Your goal
Among the entries that follow, count the lines with the word "will" and report the number by itself.
Records to process Start Marker
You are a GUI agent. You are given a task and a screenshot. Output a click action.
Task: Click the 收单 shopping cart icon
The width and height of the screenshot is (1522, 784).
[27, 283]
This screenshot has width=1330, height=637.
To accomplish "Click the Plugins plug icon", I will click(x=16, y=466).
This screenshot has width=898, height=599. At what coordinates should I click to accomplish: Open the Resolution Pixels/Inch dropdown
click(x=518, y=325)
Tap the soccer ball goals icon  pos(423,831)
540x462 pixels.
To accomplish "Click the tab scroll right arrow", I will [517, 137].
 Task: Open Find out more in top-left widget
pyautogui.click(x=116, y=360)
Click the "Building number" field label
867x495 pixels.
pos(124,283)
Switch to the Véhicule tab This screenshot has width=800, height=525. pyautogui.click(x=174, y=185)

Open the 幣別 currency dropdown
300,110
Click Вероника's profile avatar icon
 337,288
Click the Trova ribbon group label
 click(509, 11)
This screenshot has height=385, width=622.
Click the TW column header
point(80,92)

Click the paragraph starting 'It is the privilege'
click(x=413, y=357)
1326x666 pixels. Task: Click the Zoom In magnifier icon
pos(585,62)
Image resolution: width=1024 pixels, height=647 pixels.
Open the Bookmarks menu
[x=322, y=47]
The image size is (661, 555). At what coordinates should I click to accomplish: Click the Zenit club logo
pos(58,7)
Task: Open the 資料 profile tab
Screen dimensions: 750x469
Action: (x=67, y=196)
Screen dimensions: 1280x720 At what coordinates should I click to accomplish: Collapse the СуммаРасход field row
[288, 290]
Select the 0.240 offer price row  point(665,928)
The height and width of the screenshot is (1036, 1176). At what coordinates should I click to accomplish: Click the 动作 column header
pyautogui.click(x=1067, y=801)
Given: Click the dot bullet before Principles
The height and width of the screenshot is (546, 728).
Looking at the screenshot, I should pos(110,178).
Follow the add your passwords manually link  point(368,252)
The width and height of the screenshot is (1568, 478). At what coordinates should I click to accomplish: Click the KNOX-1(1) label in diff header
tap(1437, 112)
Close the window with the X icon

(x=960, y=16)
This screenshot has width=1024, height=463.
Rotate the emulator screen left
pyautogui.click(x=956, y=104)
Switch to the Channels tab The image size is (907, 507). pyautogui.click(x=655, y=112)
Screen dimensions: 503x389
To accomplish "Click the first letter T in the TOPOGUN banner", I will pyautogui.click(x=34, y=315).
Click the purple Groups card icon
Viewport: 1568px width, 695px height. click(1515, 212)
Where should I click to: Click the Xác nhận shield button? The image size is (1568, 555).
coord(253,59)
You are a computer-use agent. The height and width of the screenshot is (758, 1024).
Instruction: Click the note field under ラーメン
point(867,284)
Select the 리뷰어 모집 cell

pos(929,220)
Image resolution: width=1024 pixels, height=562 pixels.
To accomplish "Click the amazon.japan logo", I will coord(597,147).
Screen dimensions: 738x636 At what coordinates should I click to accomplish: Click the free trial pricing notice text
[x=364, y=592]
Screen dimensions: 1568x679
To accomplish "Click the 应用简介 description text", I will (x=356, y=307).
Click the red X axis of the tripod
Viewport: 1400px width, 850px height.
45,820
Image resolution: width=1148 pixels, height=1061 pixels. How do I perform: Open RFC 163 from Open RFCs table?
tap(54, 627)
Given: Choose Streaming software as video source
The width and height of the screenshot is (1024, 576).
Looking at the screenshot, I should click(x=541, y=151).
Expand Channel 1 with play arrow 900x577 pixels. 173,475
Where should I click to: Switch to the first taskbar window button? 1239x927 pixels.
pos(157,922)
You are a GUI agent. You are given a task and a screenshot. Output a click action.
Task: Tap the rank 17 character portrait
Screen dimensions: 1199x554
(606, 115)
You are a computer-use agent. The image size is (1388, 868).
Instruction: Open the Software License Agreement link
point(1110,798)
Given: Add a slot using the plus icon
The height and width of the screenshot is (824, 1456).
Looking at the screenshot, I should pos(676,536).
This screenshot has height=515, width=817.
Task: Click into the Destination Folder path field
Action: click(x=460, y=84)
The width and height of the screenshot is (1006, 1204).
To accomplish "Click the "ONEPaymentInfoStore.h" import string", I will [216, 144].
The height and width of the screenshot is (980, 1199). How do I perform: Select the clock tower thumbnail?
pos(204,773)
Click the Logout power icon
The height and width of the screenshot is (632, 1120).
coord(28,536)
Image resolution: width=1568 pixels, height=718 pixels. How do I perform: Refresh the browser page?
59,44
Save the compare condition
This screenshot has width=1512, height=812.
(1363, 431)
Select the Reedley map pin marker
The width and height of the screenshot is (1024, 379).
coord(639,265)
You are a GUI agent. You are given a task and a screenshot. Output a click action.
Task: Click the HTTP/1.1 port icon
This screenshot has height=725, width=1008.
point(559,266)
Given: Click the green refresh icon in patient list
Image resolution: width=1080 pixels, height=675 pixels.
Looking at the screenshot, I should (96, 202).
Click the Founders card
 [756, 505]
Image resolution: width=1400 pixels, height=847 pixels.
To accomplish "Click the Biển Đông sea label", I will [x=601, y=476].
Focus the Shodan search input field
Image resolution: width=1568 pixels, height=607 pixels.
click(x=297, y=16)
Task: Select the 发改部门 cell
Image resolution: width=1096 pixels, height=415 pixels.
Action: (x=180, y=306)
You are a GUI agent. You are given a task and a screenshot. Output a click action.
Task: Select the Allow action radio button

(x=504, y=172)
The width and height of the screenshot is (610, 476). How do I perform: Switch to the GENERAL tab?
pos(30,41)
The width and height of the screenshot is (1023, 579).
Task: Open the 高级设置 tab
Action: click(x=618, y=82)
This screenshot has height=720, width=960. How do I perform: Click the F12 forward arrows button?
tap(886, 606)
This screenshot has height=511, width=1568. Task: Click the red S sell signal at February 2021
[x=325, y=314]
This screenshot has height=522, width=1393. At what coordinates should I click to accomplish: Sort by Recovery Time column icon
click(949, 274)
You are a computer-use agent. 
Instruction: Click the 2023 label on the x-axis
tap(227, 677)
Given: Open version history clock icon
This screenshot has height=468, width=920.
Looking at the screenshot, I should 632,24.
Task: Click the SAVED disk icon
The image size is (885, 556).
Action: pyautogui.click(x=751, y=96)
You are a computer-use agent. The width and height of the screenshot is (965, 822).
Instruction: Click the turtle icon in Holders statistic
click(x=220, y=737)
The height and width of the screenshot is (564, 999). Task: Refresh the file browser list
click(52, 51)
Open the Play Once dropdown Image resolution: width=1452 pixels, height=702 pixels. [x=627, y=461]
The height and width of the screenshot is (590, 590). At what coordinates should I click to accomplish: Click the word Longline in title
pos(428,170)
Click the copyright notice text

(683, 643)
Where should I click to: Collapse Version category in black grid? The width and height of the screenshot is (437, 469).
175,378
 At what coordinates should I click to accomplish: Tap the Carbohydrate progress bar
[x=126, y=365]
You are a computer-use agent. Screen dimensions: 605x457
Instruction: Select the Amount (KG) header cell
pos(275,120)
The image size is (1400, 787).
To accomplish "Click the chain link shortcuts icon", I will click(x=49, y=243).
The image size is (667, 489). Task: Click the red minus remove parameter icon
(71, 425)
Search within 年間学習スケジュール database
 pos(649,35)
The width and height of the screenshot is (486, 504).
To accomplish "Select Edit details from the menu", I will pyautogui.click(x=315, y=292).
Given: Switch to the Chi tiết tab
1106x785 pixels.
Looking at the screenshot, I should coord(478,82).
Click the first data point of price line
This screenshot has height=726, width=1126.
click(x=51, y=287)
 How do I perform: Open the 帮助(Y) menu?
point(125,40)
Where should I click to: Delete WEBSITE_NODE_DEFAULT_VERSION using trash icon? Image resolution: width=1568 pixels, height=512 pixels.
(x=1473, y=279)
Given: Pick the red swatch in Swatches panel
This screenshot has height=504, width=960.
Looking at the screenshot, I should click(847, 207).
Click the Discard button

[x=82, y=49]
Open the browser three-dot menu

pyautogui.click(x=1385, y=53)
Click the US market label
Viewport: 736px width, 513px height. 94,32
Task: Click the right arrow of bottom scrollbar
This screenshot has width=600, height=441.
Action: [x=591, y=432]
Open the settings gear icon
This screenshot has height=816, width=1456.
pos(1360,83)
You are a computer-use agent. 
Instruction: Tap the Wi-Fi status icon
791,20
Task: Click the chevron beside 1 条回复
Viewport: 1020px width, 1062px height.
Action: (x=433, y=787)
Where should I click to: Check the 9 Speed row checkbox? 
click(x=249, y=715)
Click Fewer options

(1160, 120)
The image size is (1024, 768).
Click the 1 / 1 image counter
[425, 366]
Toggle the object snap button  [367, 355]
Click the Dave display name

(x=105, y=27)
Records to process End Marker
Result for this exercise
9